In the movie, the girl missed all that happened in between year 13 and 30 and the redeeming point in the movie is that although the girl lacks maturity, she hasn’t lost her perspective. She lacks the bitterness and harshness life can bring, and makes good decisions based on her childlike spirit. She falls in love with the right guy and lives a great Jennifer Gardner life. It’s definitely a chick flick.

I wish one of my girls couldn’t so easily relate to premise of the movie.
I sat with my Teresa (a name change) before she left Albergue. And her body is 14 years old. But her eyes really had seen what a 40 year old might know of life’s heartbreaks. It's like she was taken away from a little girls' life and put in the middle of harsh reality. She didn’t wish herself into, and she is too hardened to say that she would wish herself backwards.
Suicide took her mom. She lived on a farm without much money. Her dad worked all day. Her sister ran away. She started cooking when she was 8.
I asked her what she learned as a kid. She said she learned to hide. To lie. To escape. That her favorite things in life will go away.
I know, she needs lots of psychological healing. She also needs Jesus.
But she wouldn’t stay long enough to get the first, and I pray one day she’ll get the second.
This 14 year old and I were talking about her plans now that she decided she was leaving the house. She would work, she would go to school at night, she would make sure to buy fruits and vegetables.
Will you go party? I asked.
No, how could you say that?
Because I love you, I thought, and you are 14. You lack the maturity and the perspective but you are living a 40 year old’s life.
She very seriously told me that she would take care of herself.
And I told her the most mature thing she could do is ask us for help when she needs it.
She said ok.
She tied a friendship bracelet on my wrist. I asked her again if she would stay.
No, she would go live with her sister. (who is 16.)

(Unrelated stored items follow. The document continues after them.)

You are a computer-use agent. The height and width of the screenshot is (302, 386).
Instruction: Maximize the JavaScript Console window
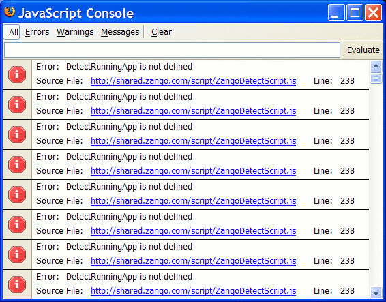[355, 12]
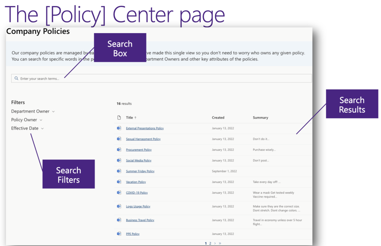Click the Word icon beside COVID-19 Policy
Viewport: 381px width, 246px height.
pos(119,193)
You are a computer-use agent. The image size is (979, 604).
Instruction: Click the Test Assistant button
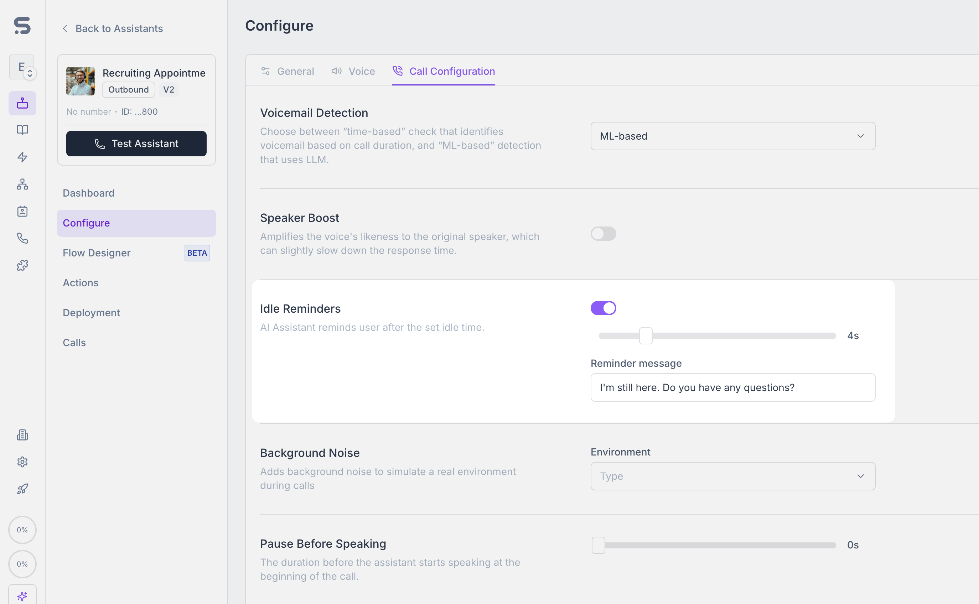[136, 144]
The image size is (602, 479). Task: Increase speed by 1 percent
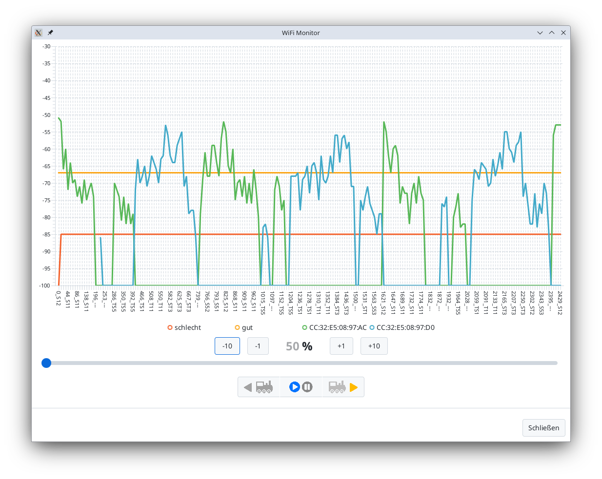[x=341, y=346]
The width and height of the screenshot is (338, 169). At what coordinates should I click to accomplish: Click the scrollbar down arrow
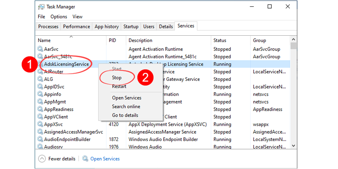pyautogui.click(x=293, y=146)
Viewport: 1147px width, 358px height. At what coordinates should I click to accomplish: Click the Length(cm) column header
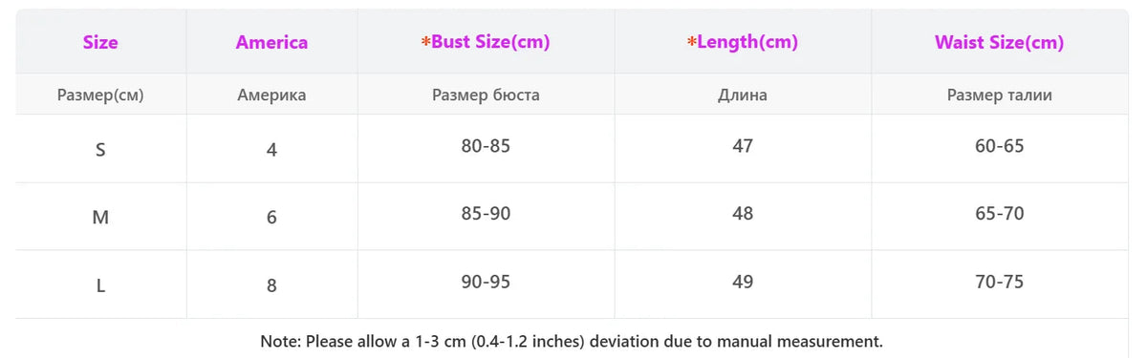743,42
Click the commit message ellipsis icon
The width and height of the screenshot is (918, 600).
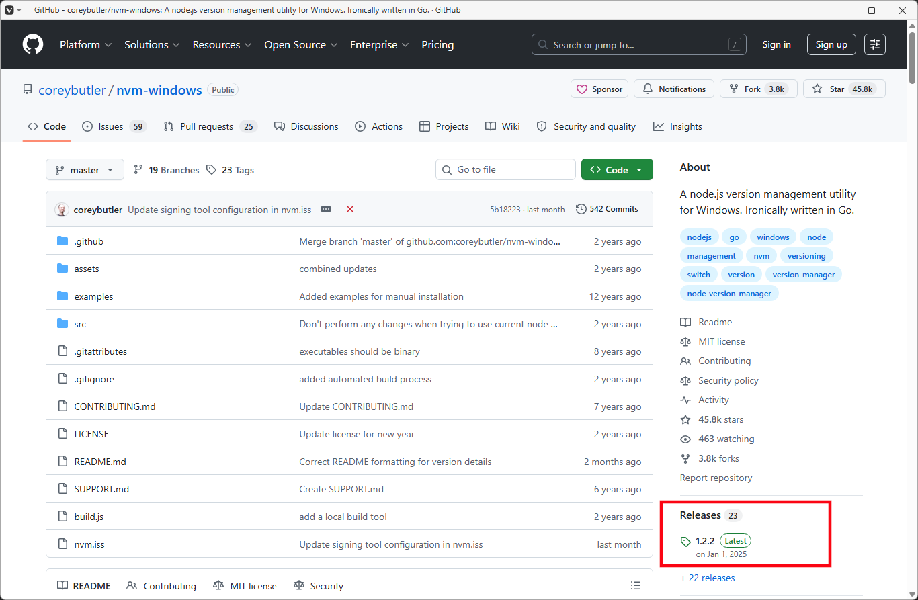pyautogui.click(x=326, y=209)
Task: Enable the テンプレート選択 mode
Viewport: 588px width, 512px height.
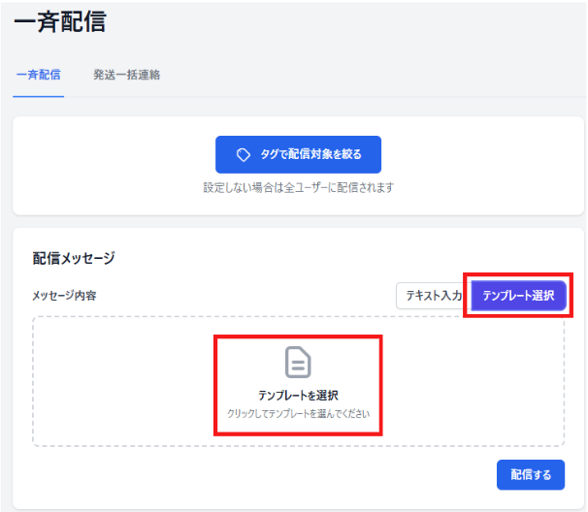Action: 518,297
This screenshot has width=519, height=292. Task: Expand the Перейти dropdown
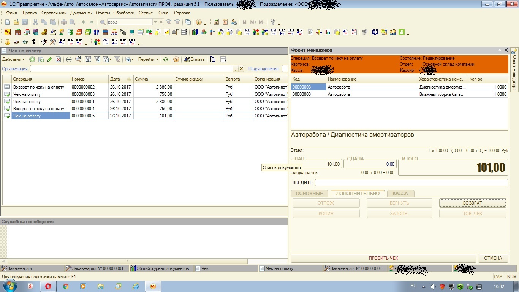148,59
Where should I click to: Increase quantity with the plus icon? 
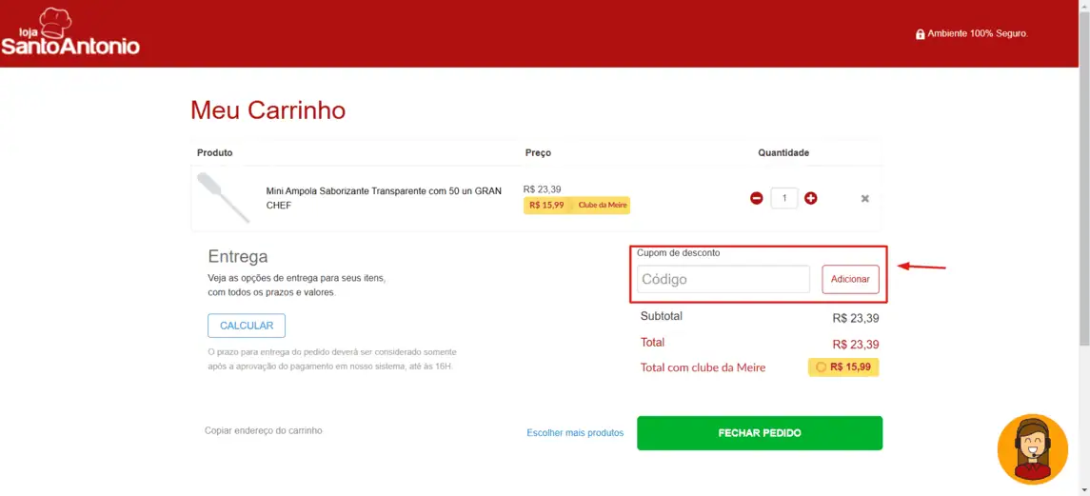click(x=810, y=198)
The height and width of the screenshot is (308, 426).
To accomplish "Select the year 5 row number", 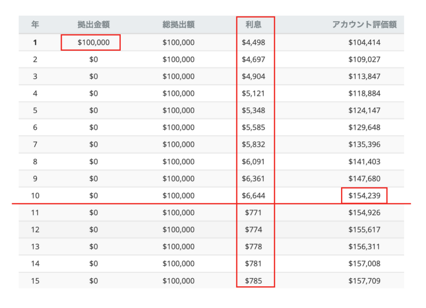I will pos(35,111).
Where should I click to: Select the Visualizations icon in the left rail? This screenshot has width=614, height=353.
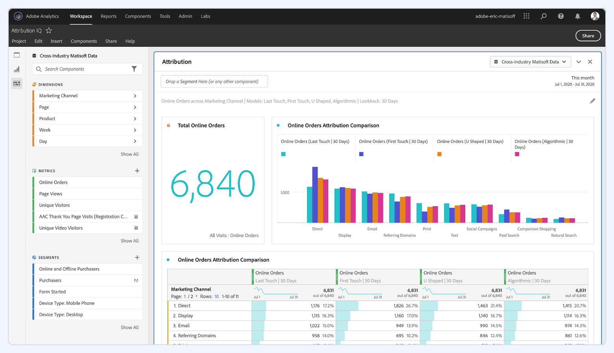17,69
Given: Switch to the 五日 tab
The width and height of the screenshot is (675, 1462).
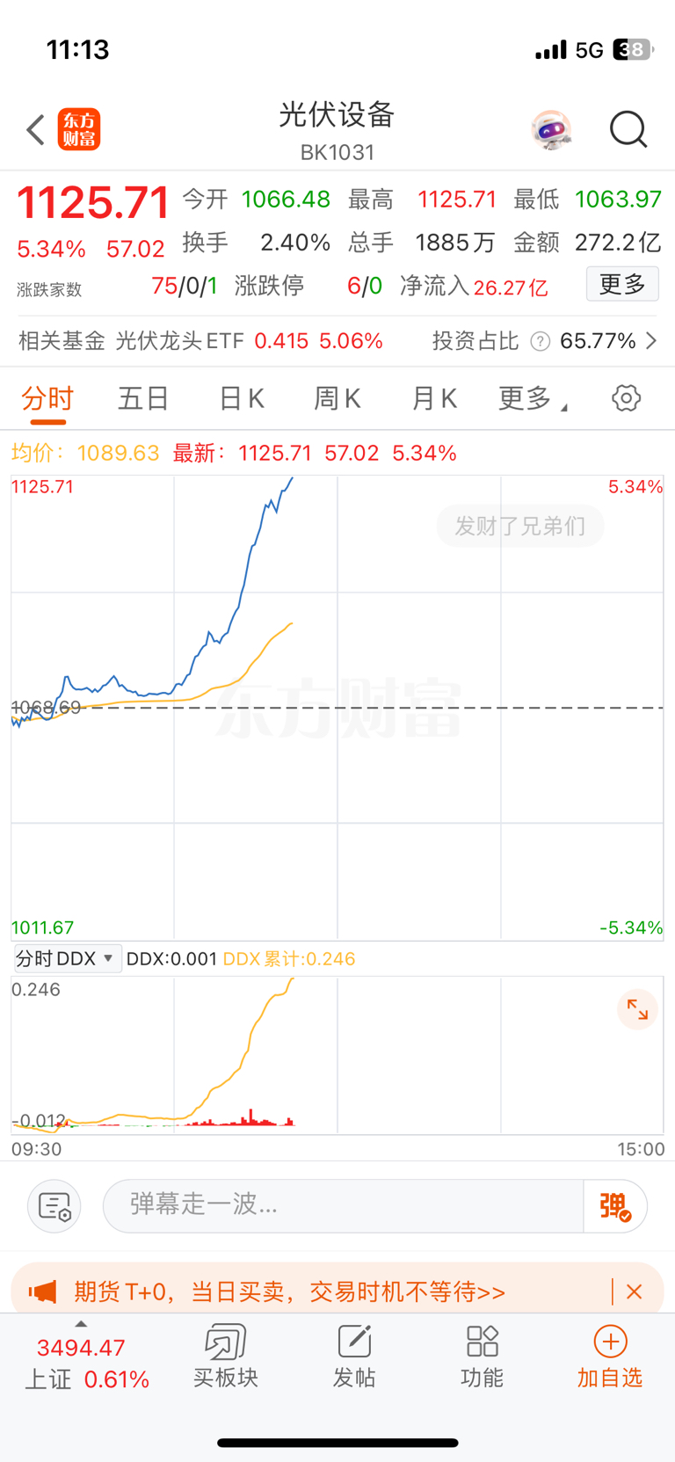Looking at the screenshot, I should coord(143,399).
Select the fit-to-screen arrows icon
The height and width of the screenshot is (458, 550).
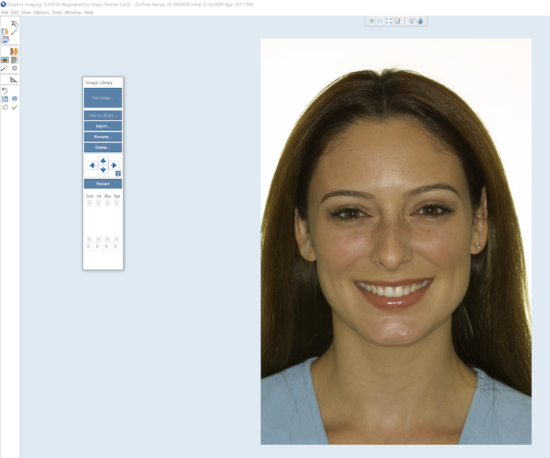[x=389, y=21]
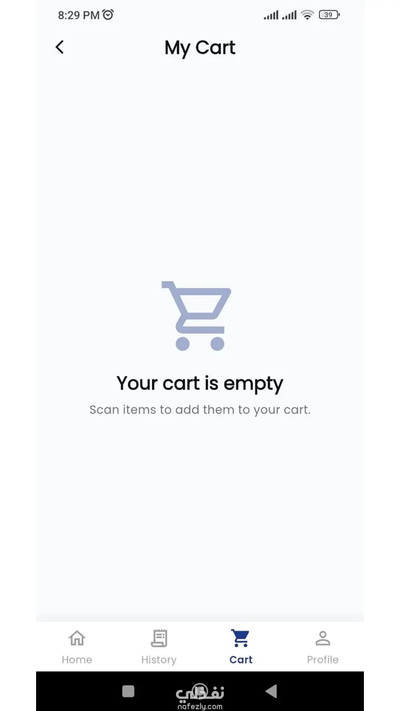This screenshot has width=400, height=711.
Task: Tap the back arrow in the header
Action: tap(60, 48)
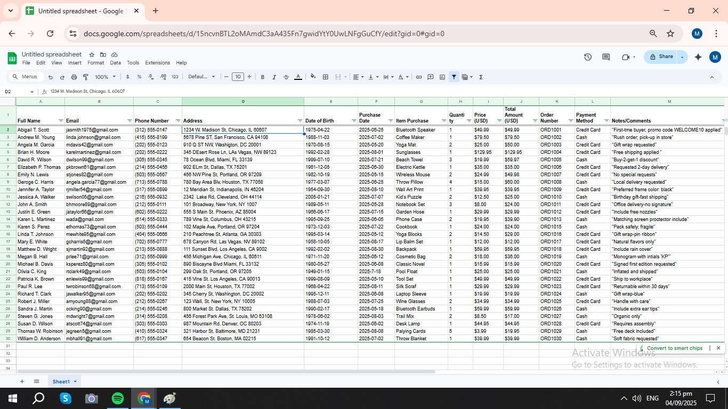Viewport: 728px width, 409px height.
Task: Click Convert to smart chips
Action: [674, 348]
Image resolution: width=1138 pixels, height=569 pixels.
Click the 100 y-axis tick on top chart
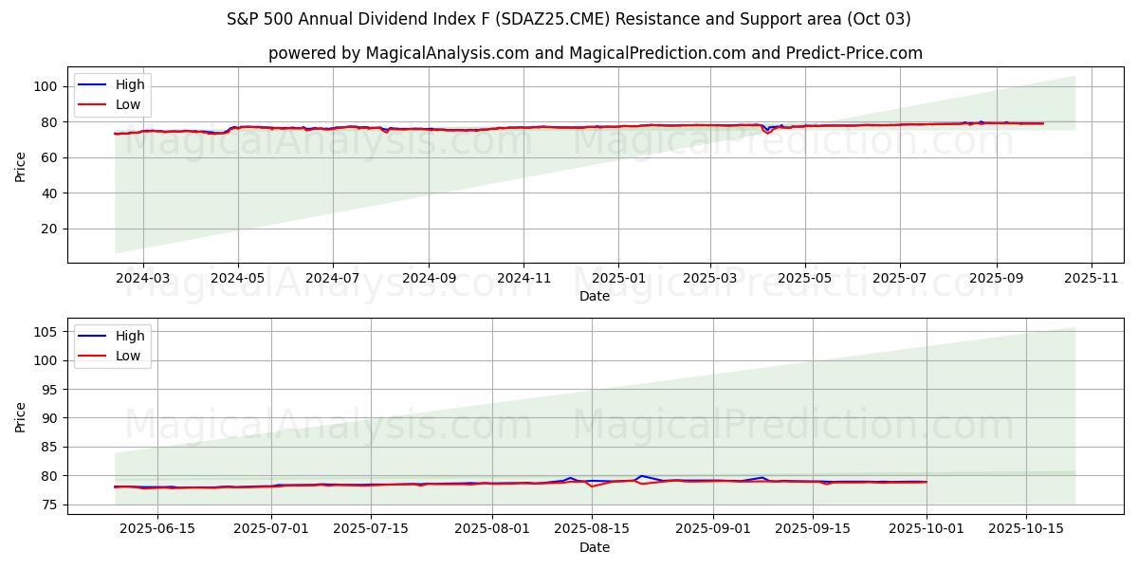[46, 86]
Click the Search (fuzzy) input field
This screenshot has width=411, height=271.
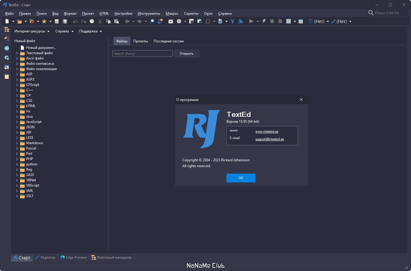tap(142, 54)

Teresa, 14 years old is living like a 40 year old. She’ll try to navigate life without a profession, without thinking sex is gross, and maybe never knowing the comfort of peanut butter and jelly sandwiches.

When Jesus said he came not for the healthy but the sick, he meant it. He is here to be with her. The fact that he ever willing to enter into this world, where little girls live like this, is just really astounding to me. I guess that’s why we call him Savior.

Thank you Jesus for taking care of Teresa as she goes. Thank you for one day giving her the love that can transform her. Thanks for one day restoring her to the place where she can know the comfort of peanut butter and jelly sandwiches.
(watch over her please.)
Amen.

Monday, November 21, 2011

the she's and He.


She’s singing and dancing by herself downstairs. It’s her job to make dinner, and tonight we just eat bread and have tea, so while she’s waiting for the water to boil, she hears her favorite song come on and runs outside by the speaker.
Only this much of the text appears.